Re: BUG #16040: PL/PGSQL RETURN QUERY statement never uses a parallel plan - Mailing list pgsql-bugs

From Pavel Stehule
Subject Re: BUG #16040: PL/PGSQL RETURN QUERY statement never uses a parallel plan
Date
Msg-id CAFj8pRBfi7fNtRLsAsCo0Y-mm+X6Y=9Z1ce8bocbWP5MQ65irQ@mail.gmail.com
Whole thread Raw
In response to Re: BUG #16040: PL/PGSQL RETURN QUERY statement never uses a parallel plan  (Tom Lane <tgl@sss.pgh.pa.us>)
List pgsql-bugs


ne 22. 3. 2020 v 4:23 odesílatel Tom Lane <tgl@sss.pgh.pa.us> napsal:
PG Bug reporting form <noreply@postgresql.org> writes:
> [ $SUBJECT ]

I got around to looking at this today, and what I find is that the
problem is that exec_stmt_return_query() uses a portal (i.e. a cursor)
to read the results of the query.  That seemed like a good idea, back
in the late bronze age, because it allowed plpgsql to fetch the query
results a few rows at a time and not risk blowing out memory with a huge
SPI result.  However, the parallel-query infrastructure refuses to
parallelize when the query is being read via a cursor.
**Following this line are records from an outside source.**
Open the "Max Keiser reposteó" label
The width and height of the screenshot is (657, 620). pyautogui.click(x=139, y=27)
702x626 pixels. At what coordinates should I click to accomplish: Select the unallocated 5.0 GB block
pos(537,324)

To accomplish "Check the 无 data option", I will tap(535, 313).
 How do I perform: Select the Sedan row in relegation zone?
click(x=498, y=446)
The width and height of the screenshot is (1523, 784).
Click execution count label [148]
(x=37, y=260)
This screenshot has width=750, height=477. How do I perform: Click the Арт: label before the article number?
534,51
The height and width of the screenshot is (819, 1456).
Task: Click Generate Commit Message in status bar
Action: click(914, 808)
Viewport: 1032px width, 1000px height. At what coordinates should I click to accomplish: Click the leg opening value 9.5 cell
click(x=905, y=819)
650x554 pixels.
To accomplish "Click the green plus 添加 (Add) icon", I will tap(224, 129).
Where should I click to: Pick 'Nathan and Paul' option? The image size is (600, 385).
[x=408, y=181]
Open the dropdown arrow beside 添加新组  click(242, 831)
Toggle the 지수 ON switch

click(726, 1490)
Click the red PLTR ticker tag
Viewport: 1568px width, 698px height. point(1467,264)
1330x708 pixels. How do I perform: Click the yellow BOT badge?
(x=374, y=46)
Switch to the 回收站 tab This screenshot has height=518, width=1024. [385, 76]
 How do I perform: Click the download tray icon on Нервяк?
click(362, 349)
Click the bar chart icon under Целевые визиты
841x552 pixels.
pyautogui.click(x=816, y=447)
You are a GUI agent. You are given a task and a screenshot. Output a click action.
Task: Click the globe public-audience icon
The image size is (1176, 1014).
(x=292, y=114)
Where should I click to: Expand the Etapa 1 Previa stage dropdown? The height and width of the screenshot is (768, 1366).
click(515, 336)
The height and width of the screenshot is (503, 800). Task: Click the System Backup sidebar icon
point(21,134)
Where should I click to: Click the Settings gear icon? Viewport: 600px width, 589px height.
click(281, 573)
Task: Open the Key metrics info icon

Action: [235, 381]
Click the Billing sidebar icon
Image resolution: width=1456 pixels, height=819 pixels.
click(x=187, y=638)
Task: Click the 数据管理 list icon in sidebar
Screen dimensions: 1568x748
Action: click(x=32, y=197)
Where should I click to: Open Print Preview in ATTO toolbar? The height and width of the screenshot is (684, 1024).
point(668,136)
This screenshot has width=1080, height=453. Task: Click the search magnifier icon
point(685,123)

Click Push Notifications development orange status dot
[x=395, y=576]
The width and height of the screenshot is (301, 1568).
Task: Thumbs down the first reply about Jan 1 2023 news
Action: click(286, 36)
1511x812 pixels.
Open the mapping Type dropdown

I think that the latter restriction is probably sane, because we don't
want to suspend execution of a parallel query while we've got worker
processes waiting.  And there might be some implementation restrictions
lurking under it too --- that's not a part of the code I know in any
detail.

However, there's no fundamental reason why exec_stmt_return_query has
to use a cursor.  It's going to run the query to completion immediately
anyway, and shove all the result rows into a tuplestore.  What we lack
is a way to get the SPI query to pass its results directly to a
tuplestore, without the SPITupleTable intermediary.  (Note that the
tuplestore can spill a large result to disk, whereas SPITupleTable
can't do that.)

So, attached is a draft patch to enable that.  By getting rid of the
intermediate SPITupleTable, this should improve the performance of
RETURN QUERY somewhat even without considering the possibility of
parallelizing the source query.  I've not tried to measure that though.
I've also not looked for other places that could use this new
infrastructure, but there may well be some.

One thing I'm not totally pleased about with this is adding another
SPI interface routine using the old parameter-values API (that is,
null flags as char ' '/'n').  That was the path of least resistance
given the other moving parts in pl_exec.c and spi.c, but maybe we
should try to modernize that before we set it in stone.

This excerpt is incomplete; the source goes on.